▸ **TRECHO DA PÁGINA**:
No início da matéria, o jornalista Rafael
Cariello escreveu: “O cientista político Renato
Lessa afirma que governo e Congresso agem de forma autista e
predatória.”. Trechos de Renato Lessa:
“Se essa agenda ficar por muito tempo confinada à
relação entre esses dois atores [Governo e
Congresso], a sociedade de alguma maneira vai tender a ultrapassar essa
agenda.
É difícil pensar a sustentabilidade
indefinida de um padrão autista.” (...)
“Há quem acredite que, para entender a
política, é preciso entender a
relação entre Executivo e Legislativo.
É uma visão autista. Para quem pensa assim, o
governo Goulart caiu porque perdeu a sustentação
parlamentar, mas não leva em conta o que acontecia no
ambiente social.” [Rafael Cariello, Folha de S.Paulo,
15/5/2005].
Uso
correto da palavra "autista"

▸ **O QUE SE ESPERA**: Por favor, devolva sem alterações a parte do trecho da página que começa nas palavras contendo "No início da" e termina em "Executivo e Legislativo.".

▸ **DADOS REGISTRADOS**:
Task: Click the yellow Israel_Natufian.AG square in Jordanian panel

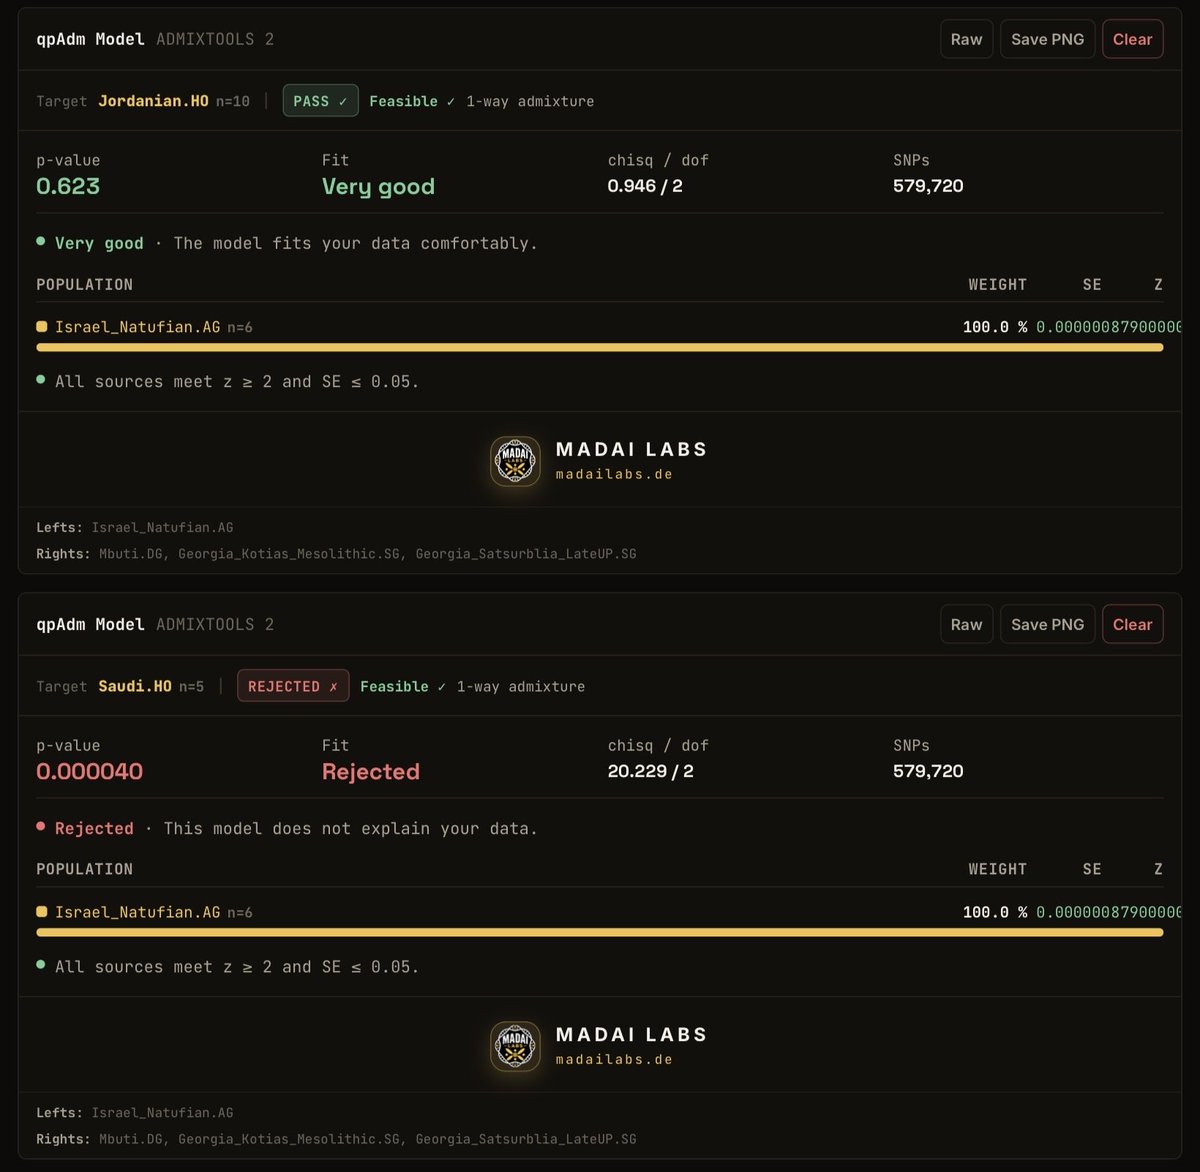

▸ **RESOLUÇÃO DO PROBLEMA**:
No início da matéria, o jornalista Rafael
Cariello escreveu: “O cientista político Renato
Lessa afirma que governo e Congresso agem de forma autista e
predatória.”. Trechos de Renato Lessa:
“Se essa agenda ficar por muito tempo confinada à
relação entre esses dois atores [Governo e
Congresso], a sociedade de alguma maneira vai tender a ultrapassar essa
agenda.
É difícil pensar a sustentabilidade
indefinida de um padrão autista.” (...)
“Há quem acredite que, para entender a
política, é preciso entender a
relação entre Executivo e Legislativo.